(Saved entries)
===

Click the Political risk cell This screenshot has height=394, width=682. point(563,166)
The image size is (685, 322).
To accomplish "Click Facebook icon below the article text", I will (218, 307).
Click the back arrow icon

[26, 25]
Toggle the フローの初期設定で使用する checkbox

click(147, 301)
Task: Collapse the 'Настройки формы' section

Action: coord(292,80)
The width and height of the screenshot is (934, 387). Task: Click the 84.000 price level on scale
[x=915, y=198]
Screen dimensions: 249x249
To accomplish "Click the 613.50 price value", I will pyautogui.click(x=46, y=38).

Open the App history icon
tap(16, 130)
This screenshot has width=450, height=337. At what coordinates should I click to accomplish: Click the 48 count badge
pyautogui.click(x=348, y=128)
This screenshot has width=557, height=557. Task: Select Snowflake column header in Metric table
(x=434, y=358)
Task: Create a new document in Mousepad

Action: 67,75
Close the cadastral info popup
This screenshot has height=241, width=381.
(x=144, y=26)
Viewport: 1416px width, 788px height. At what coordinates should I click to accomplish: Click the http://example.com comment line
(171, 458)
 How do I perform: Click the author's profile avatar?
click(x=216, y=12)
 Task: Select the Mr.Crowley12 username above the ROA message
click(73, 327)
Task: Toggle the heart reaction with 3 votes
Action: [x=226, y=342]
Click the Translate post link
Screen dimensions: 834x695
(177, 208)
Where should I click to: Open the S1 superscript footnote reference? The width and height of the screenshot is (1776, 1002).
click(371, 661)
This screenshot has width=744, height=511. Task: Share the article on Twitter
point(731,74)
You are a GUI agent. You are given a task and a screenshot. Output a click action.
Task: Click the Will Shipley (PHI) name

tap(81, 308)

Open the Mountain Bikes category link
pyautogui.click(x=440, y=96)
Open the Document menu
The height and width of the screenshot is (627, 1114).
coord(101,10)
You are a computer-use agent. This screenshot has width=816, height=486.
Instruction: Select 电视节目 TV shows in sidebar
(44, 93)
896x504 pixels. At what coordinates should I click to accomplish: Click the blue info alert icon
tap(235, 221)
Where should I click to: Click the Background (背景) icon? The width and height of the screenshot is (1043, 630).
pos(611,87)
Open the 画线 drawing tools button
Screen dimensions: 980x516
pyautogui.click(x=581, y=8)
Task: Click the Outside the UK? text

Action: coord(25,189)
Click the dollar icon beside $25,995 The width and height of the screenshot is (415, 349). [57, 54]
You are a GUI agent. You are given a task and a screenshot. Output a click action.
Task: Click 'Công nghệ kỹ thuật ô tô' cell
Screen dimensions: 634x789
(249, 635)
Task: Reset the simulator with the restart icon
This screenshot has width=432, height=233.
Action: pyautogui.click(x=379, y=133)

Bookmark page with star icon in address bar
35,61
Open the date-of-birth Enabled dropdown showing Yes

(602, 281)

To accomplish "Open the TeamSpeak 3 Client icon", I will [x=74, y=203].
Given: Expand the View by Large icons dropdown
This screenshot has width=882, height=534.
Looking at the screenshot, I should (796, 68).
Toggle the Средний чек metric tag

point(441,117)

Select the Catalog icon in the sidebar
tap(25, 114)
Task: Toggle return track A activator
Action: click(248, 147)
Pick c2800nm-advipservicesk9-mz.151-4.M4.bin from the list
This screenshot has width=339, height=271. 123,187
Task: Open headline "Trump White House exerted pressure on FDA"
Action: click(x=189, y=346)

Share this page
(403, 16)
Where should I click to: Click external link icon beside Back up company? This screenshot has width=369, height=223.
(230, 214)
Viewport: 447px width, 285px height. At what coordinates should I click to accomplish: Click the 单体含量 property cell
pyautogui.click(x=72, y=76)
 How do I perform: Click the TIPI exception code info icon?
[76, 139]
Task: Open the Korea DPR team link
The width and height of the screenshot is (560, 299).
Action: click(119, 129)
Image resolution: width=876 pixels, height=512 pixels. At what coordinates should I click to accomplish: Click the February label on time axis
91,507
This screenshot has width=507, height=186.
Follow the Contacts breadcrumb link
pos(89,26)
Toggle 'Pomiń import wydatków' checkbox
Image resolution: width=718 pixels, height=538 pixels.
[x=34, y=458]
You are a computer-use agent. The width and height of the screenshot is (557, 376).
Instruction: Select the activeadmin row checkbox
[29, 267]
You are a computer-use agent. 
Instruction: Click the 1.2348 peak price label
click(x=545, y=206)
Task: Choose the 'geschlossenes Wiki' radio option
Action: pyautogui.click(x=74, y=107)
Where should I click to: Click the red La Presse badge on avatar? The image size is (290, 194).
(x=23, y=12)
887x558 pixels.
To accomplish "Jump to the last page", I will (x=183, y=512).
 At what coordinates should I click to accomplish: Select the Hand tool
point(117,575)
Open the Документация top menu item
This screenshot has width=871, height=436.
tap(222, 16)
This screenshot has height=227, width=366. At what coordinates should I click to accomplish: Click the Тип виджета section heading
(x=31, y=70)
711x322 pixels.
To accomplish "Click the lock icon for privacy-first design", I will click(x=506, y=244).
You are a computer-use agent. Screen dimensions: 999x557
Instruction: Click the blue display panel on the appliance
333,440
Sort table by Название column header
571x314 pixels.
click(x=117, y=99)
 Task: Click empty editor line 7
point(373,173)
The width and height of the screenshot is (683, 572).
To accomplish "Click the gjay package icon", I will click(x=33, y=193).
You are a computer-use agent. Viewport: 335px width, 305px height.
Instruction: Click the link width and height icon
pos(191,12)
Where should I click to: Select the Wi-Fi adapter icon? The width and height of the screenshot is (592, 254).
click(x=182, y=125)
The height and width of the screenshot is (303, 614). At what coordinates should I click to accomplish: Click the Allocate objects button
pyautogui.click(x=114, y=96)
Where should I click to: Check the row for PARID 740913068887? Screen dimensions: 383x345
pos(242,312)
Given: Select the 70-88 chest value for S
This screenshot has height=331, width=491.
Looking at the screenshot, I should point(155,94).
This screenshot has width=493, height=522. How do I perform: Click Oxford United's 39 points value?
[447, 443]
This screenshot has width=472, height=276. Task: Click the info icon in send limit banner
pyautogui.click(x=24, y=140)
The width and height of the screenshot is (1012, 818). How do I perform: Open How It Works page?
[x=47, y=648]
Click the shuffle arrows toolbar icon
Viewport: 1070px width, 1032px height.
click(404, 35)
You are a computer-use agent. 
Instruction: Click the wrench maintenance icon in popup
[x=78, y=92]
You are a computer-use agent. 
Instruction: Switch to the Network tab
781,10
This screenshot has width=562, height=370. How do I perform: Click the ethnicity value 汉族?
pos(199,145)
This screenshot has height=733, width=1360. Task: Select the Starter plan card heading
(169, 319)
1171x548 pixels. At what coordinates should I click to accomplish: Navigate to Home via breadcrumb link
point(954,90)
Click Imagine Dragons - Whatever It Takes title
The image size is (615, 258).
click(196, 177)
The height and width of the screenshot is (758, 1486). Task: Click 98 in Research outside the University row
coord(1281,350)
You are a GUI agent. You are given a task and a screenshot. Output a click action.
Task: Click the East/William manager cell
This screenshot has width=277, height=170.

===

### Exercise goal
Write the lines out verbatim, from the one with "Instruction: Switch to the Network tab" through the last line of the entries, and stop there.

### Output
Instruction: Switch to the Network tab
781,10
This screenshot has width=562, height=370. How do I perform: Click the ethnicity value 汉族?
pos(199,145)
This screenshot has height=733, width=1360. Task: Select the Starter plan card heading
(169, 319)
1171x548 pixels. At what coordinates should I click to accomplish: Navigate to Home via breadcrumb link
point(954,90)
Click Imagine Dragons - Whatever It Takes title
The image size is (615, 258).
click(196, 177)
The height and width of the screenshot is (758, 1486). Task: Click 98 in Research outside the University row
coord(1281,350)
You are a GUI agent. You are given a task and a screenshot. Output a click action.
Task: Click the East/William manager cell
This screenshot has width=277, height=170.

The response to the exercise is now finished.